__Passage to read__

▼

After Jayavarman VII's death Angkor declined. The Khmer kings retreated to the lower reaches of the Mekong River with invasion of Thai people of Siam. Theravada Buddhism became the people's religion. Sacred kingship disappeared. The cultural unit was the local Buddhist monastery. Art was contemporary Siamese patterns. A king in the 16th century retook Angkor from Thai and refurbished it. Portuguese Franciscans reached his court and wrote the first European accounts of the splendors of Angkor Vat and Thom. A few monasteries still florish around Angkor and the Vat was used as one. At the court of Phnom Penh the Cambodian kings retain vestiges of traditional splendor. Cambodian craftsmen retain capability for extremely fine work in wood. The foundations of Siamese art were Khmer.

▲

__Data extract__
▼

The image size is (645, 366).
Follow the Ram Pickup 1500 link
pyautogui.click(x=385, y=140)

▲
▼

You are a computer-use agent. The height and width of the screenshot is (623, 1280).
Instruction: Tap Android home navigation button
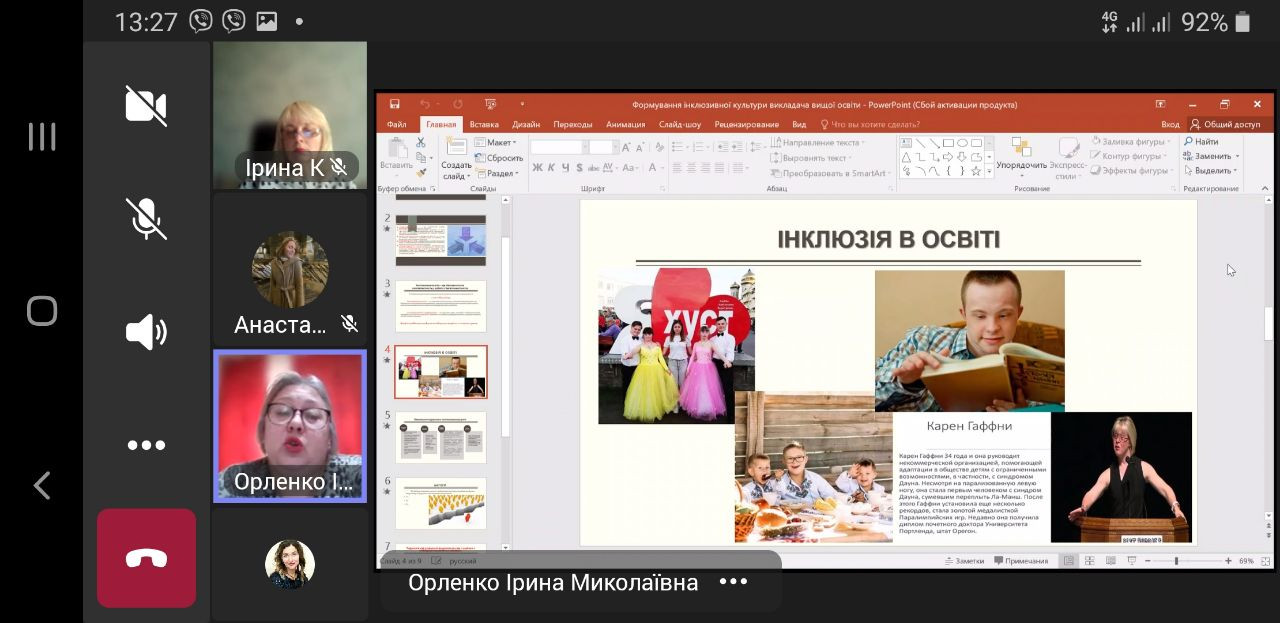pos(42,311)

▲
▼

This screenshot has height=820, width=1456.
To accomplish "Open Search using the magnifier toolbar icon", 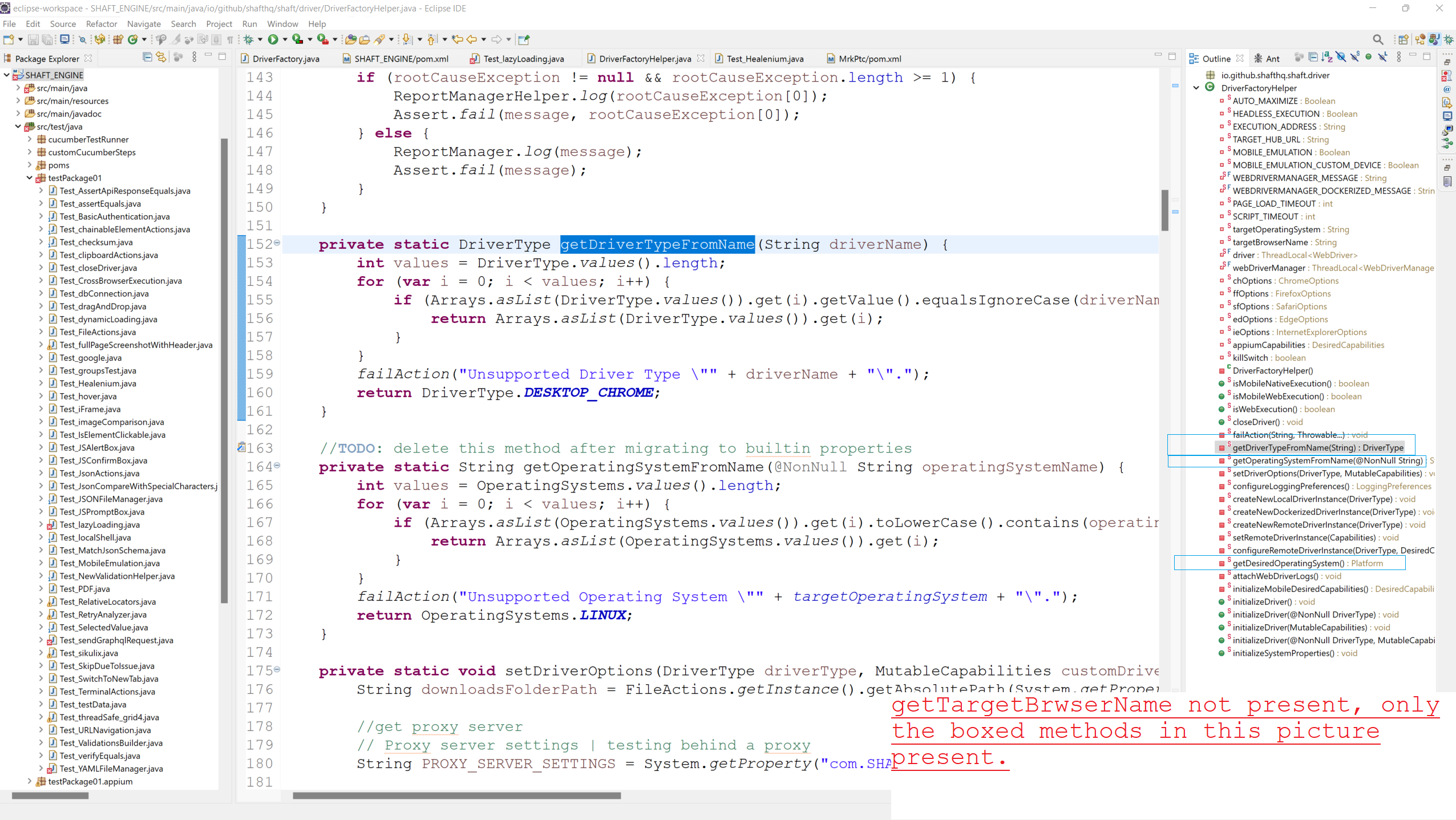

▲

__What to work on__
1. Which groups of people does the passage on Angkor's decline mention?
2. Could you extend the passage on Angkor's decline by writing what comes next after its final sentence?

__The responses__
1. Khmer kings; Thai people of Siam; Portuguese Franciscans; Cambodian kings; Cambodian craftsmen

2.
Later Developments in Java / The Islands

End of 10th century:    Daughter of a sovereign of E. Java marries king of Bali. Brahmanic doctrine and animism = special Hinduism in Bali. Still today no Islam. Important to note also that when the Muslims moved into Java they refused to destroy old images, architecture and sculpture. From the marriage of the east Javanese daughter to the king of Bali was born a prince who became a hero king, Airlangga whom marries another princess of Eastern Java in 1006. Shrivijaya had destroyed kingdoms of central Java. Airlangga re-conquers in 1037 and rules the island. No lasting monuments from this time. Continued internal disorder.

11th century:    Enter the Cholas of south India who conquered the seas.

Early 13th Century:    New dynasty: Singhasari. Built new monuments. A new wave of Indians from Bengal, from Nalanda inspired Singhasari, into Pala style, new contrasting style develops.

First preachers of Islam from Gujarat on west coast of India come to Java. Traffic increases after Moslem king of Malacca in 1402. Hindu dynasties replaced by Islamic ones. First Wali Dynasty then Mataram. Bali escapes Islamic invasion.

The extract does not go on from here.